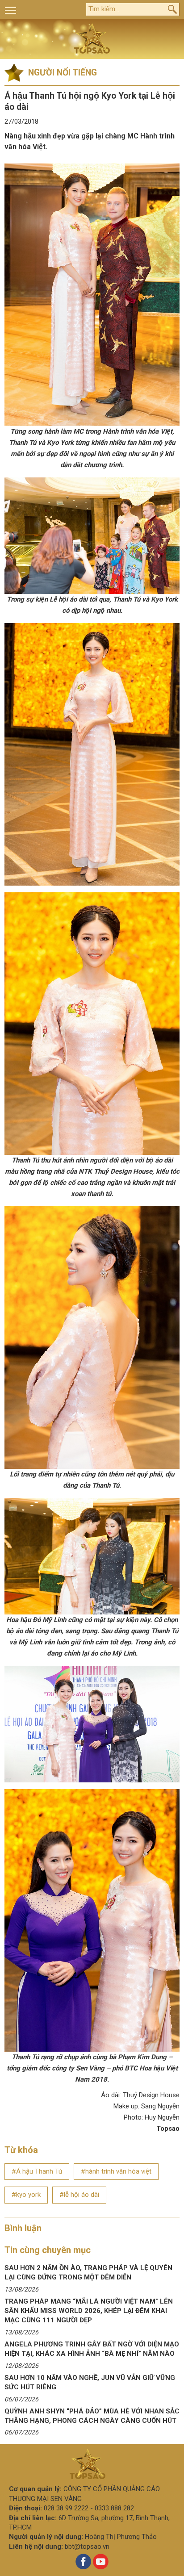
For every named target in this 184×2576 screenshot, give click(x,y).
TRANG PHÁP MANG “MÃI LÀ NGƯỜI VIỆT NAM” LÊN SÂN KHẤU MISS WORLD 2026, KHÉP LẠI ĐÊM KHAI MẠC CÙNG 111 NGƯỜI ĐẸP (88, 2311)
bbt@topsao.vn (87, 2547)
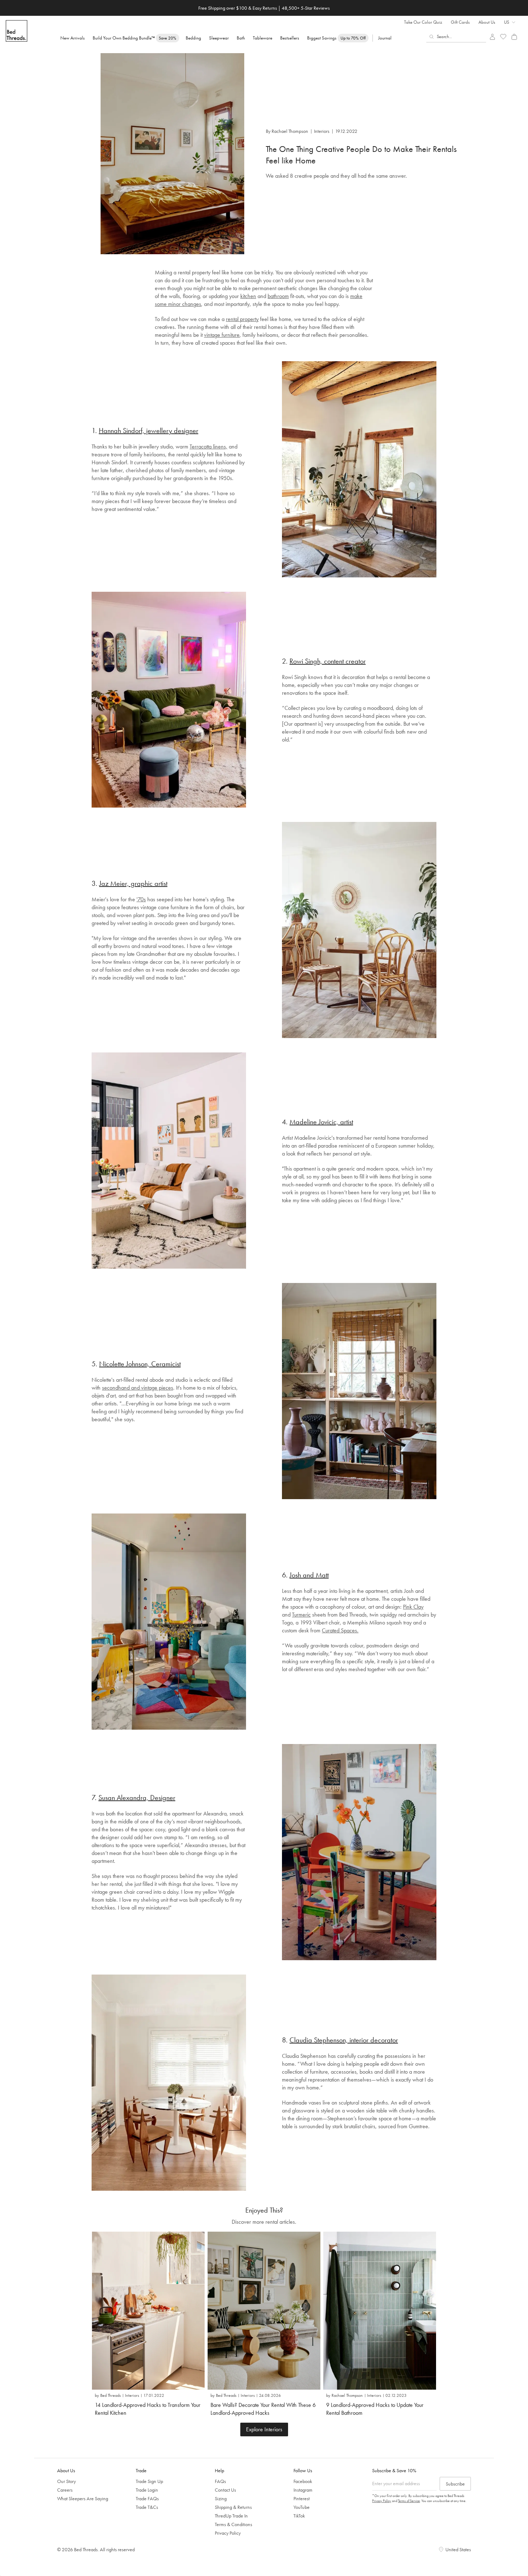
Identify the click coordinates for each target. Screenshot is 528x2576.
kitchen (248, 296)
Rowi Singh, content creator (328, 661)
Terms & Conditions (233, 2524)
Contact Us (225, 2490)
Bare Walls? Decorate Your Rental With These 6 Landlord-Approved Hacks (263, 2409)
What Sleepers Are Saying (82, 2498)
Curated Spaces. (340, 1630)
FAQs (220, 2481)
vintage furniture (222, 335)
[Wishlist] (503, 37)
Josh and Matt (309, 1575)
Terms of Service (409, 2500)
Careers (65, 2490)
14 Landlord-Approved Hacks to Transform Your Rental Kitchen (147, 2409)
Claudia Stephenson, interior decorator (344, 2040)
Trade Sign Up (149, 2481)
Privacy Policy (228, 2533)
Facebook (302, 2481)
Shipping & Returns (233, 2507)
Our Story (66, 2481)
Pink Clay (413, 1606)
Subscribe (455, 2483)
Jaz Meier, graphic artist (133, 883)
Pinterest (301, 2498)
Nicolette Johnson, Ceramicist (140, 1363)
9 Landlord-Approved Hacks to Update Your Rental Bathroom (374, 2409)
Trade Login (147, 2490)
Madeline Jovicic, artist (321, 1121)
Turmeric (301, 1614)
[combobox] (456, 36)
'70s (141, 899)
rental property (242, 319)
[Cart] (514, 37)
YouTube (301, 2507)
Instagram (302, 2490)
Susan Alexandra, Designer (136, 1797)
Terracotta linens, (208, 446)
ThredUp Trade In (231, 2515)
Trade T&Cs (147, 2507)
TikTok (299, 2515)
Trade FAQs (147, 2498)
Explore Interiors (264, 2429)
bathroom (278, 296)
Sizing (221, 2498)
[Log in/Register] (492, 37)
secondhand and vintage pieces (137, 1387)
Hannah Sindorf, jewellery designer (148, 430)
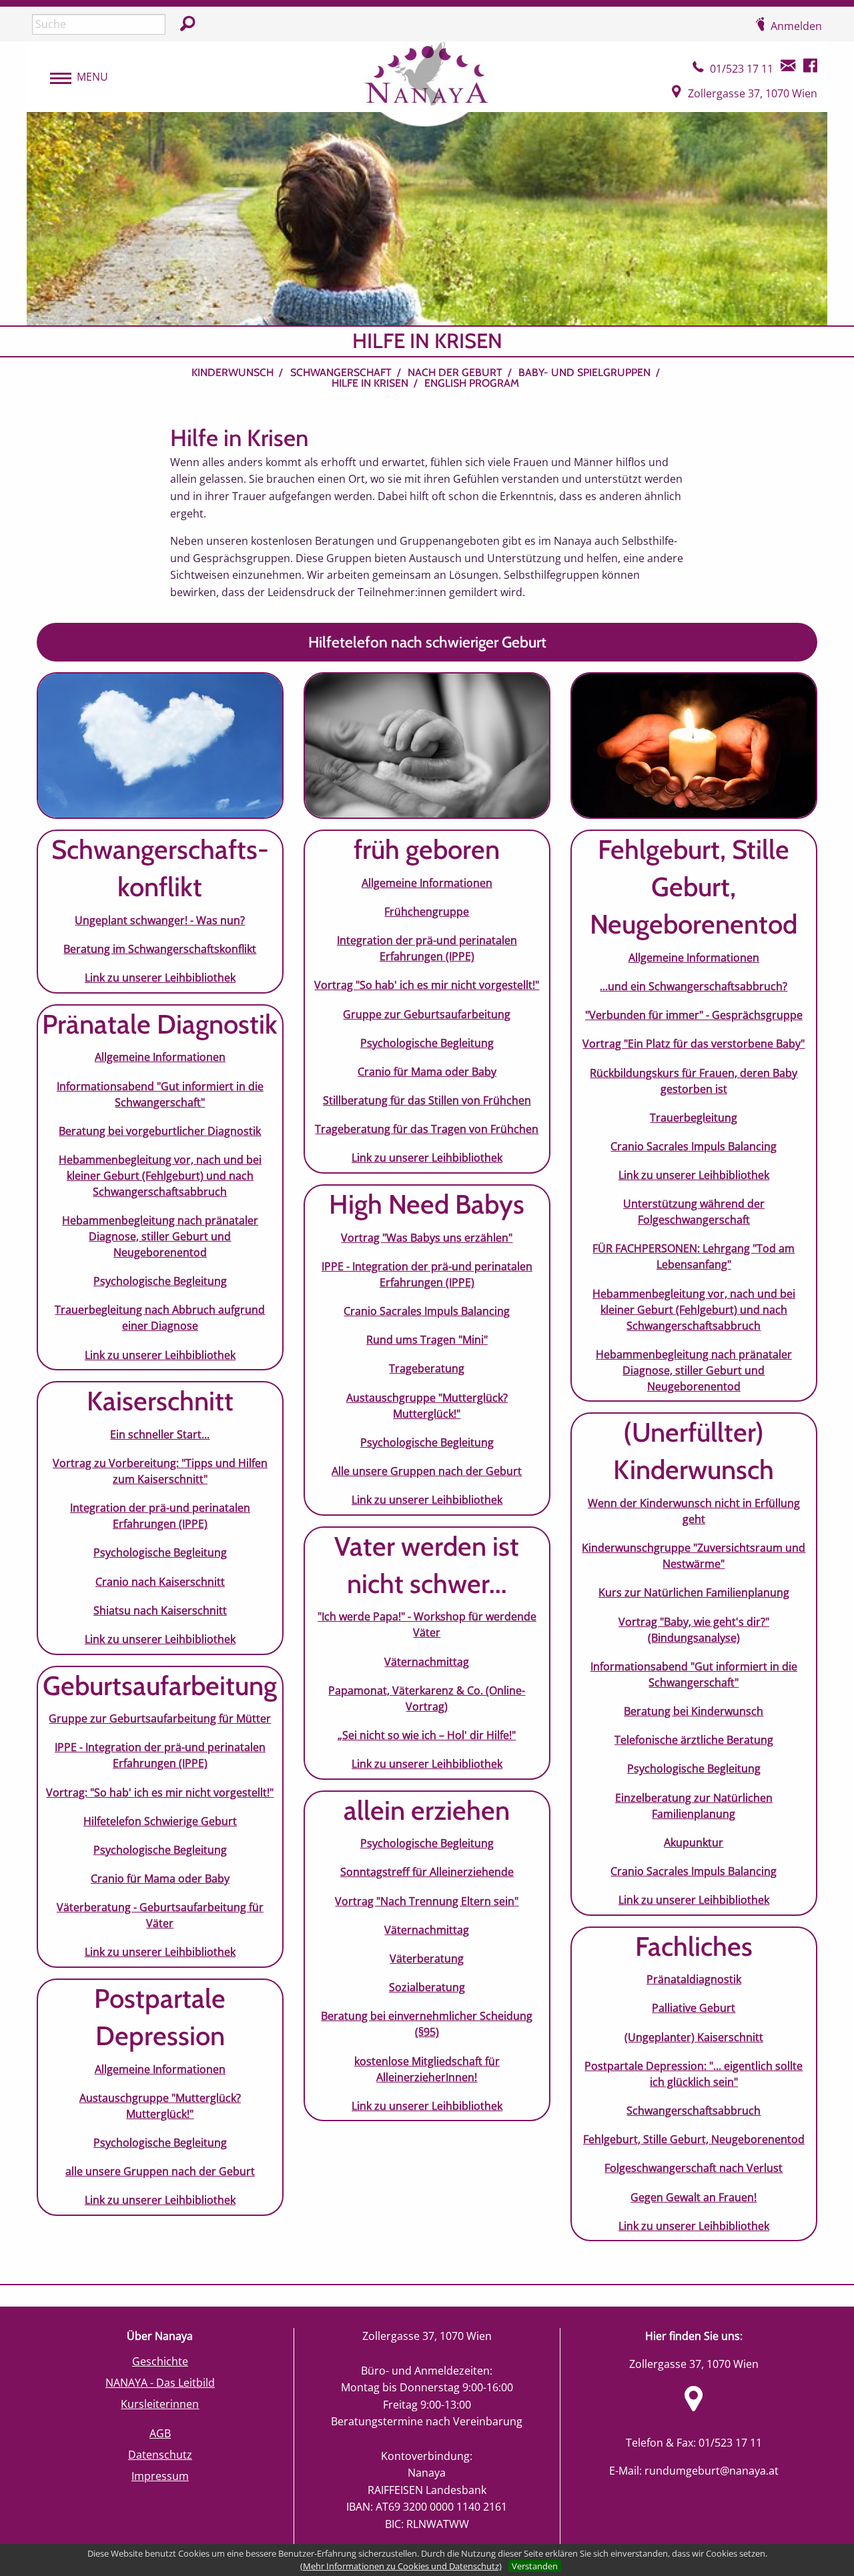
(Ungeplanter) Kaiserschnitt (693, 2037)
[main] (427, 1305)
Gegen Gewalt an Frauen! (693, 2197)
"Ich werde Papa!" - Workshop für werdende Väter (427, 1624)
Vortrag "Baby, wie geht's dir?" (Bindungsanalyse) (693, 1629)
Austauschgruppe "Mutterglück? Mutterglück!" (160, 2106)
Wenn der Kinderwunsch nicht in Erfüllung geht (694, 1511)
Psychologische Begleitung (160, 1281)
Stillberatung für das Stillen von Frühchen (427, 1100)
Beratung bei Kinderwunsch (693, 1711)
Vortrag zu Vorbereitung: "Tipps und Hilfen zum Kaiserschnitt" (160, 1471)
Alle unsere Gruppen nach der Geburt (427, 1471)
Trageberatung (426, 1368)
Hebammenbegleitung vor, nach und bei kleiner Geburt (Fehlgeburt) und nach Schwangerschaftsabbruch (160, 1175)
•••••
Reproduce exactly the lines of the data above that run from the line with "[Cart] (514, 37)" down to the line with "Trageberatung (426, 1368)", both ends included. Pictures do not belong in the copy.

● **Answer to this task**
[Cart] (514, 37)
YouTube (301, 2507)
Instagram (302, 2490)
Susan Alexandra, Designer (136, 1797)
Terracotta linens, (208, 446)
ThredUp Trade In (231, 2515)
Trade T&Cs (147, 2507)
TikTok (299, 2515)
Trade FAQs (147, 2498)
Explore Interiors (264, 2429)
bathroom (278, 296)
Sizing (221, 2498)
[Log in/Register] (492, 37)
secondhand and vintage pieces (137, 1387)
Hannah Sindorf, jewellery designer (148, 430)
(Ungeplanter) Kaiserschnitt (693, 2037)
[main] (427, 1305)
Gegen Gewalt an Frauen! (693, 2197)
"Ich werde Papa!" - Workshop für werdende Väter (427, 1624)
Vortrag "Baby, wie geht's dir?" (Bindungsanalyse) (693, 1629)
Austauschgruppe "Mutterglück? Mutterglück!" (160, 2106)
Wenn der Kinderwunsch nicht in Erfüllung geht (694, 1511)
Psychologische Begleitung (160, 1281)
Stillberatung für das Stillen von Frühchen (427, 1100)
Beratung bei Kinderwunsch (693, 1711)
Vortrag zu Vorbereitung: "Tipps und Hilfen zum Kaiserschnitt" (160, 1471)
Alle unsere Gruppen nach der Geburt (427, 1471)
Trageberatung (426, 1368)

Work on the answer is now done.